Trump’ın Ticaret Yaklaşımı: Korumacı Mirasın Yeni Dalgası

Donald Trump, 2016’daki başkanlık kampanyasından itibaren dış ticaret politikalarını “America First” anlayışı çerçevesinde şekillendirmeyi hedeflemişti. Bu doğrultuda, serbest ticaret rejiminden ziyade, ABD’nin ticaret açığını kapatmaya yönelik müdahaleci, zaman zaman tek taraflı, hatta cezalandırıcı önlemler öne çıkmıştı. 2018 yılında Çin’e uygulanan ek tarifeler ve bu adımların tetiklediği küresel ticaret savaşları, bu yaklaşımın en çarpıcı örneklerinden biri oldu. ABD, aynı dönemde Kanada, Meksika ve Avrupa Birliği ile olan ekonomik ilişkilerinde de benzer gerginlikler yaşamıştı. Dünya gündeminde kendine yer bulmuştu. Nisan 2025’te başlatılan %10’luk standart gümrük tarifesi, bu politikanın ikinci başkanlık döneminde de sürdürüleceğini gösterdi. Ancak Amerika’nın söz konusu uygulamasının beklenen sonucu doğurmaması ve yalnızca Çin, Vietnam ve Birleşik Krallık ile kısıtlı anlaşmalar yapılabilmesi, Trump yönetimini yeni ve daha sert bir stratejiye sevk etti. “90 günde 90 anlaşma” hedefi, geniş kapsamlı bir ticaret diplomasi kampanyası olarak sunulmuş, fakat somut ve yaygın bir başarı sağlanamamıştır.[2]

Hedef Ülkeler: Ekonomik Gerçeklik mi, Stratejik Seçim mi?

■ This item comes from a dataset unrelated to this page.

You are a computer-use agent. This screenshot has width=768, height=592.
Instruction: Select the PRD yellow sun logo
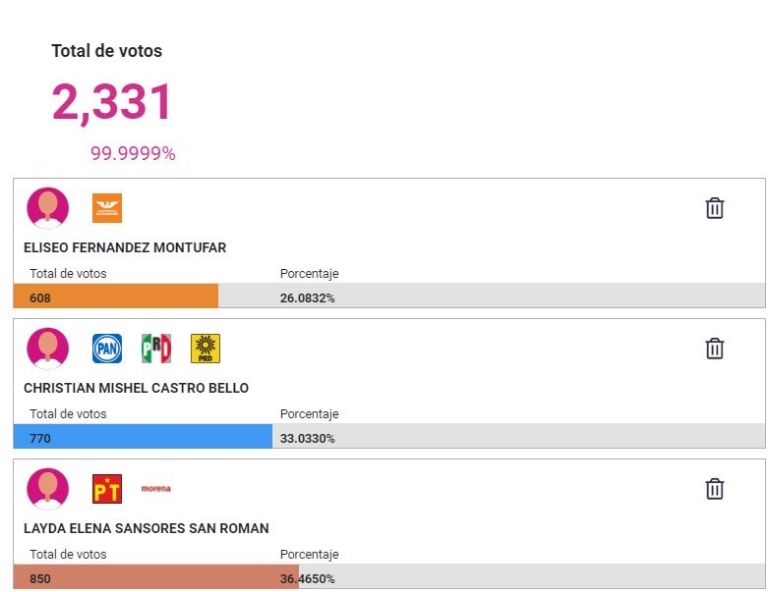click(x=205, y=349)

Trump tarafından gönderilen mektuplarda tarifelerin uygulanacağı ülkeler arasında Japonya, Güney Kore, Tayland, Bangladeş, Endonezya, Myanmar, Sırbistan ve Güney Afrika gibi devletler yer almaktadır. Bu ülkelerin ABD ile olan dış ticaret dengesinde fazla veren taraf olmaları, kararın ekonomik gerekçesini oluşturur görünmektedir. Ancak seçilen ülkeler, aynı zamanda gelişmekte olan ekonomilerden oluşmakta ve küresel üretim zincirlerinde kritik roller oynamaktadır. Özellikle Güneydoğu Asya’daki tedarik merkezleri, Amerikan şirketlerinin üretim süreçlerinde stratejik önem taşımaktadır. Trump’ın bu ülkeleri hedef alması, yalnızca cari açık meselesi değil; üretim merkezlerinin yeniden ABD’ye taşınması hedefine hizmet eden daha derin bir stratejiyi yansıtmaktadır. [3]Trump’ın bu iktisadi stratejilerine bağlı olarak hedeflerine ulaşıp ulaşamayacağı zaman içerisinde belli olacaktır.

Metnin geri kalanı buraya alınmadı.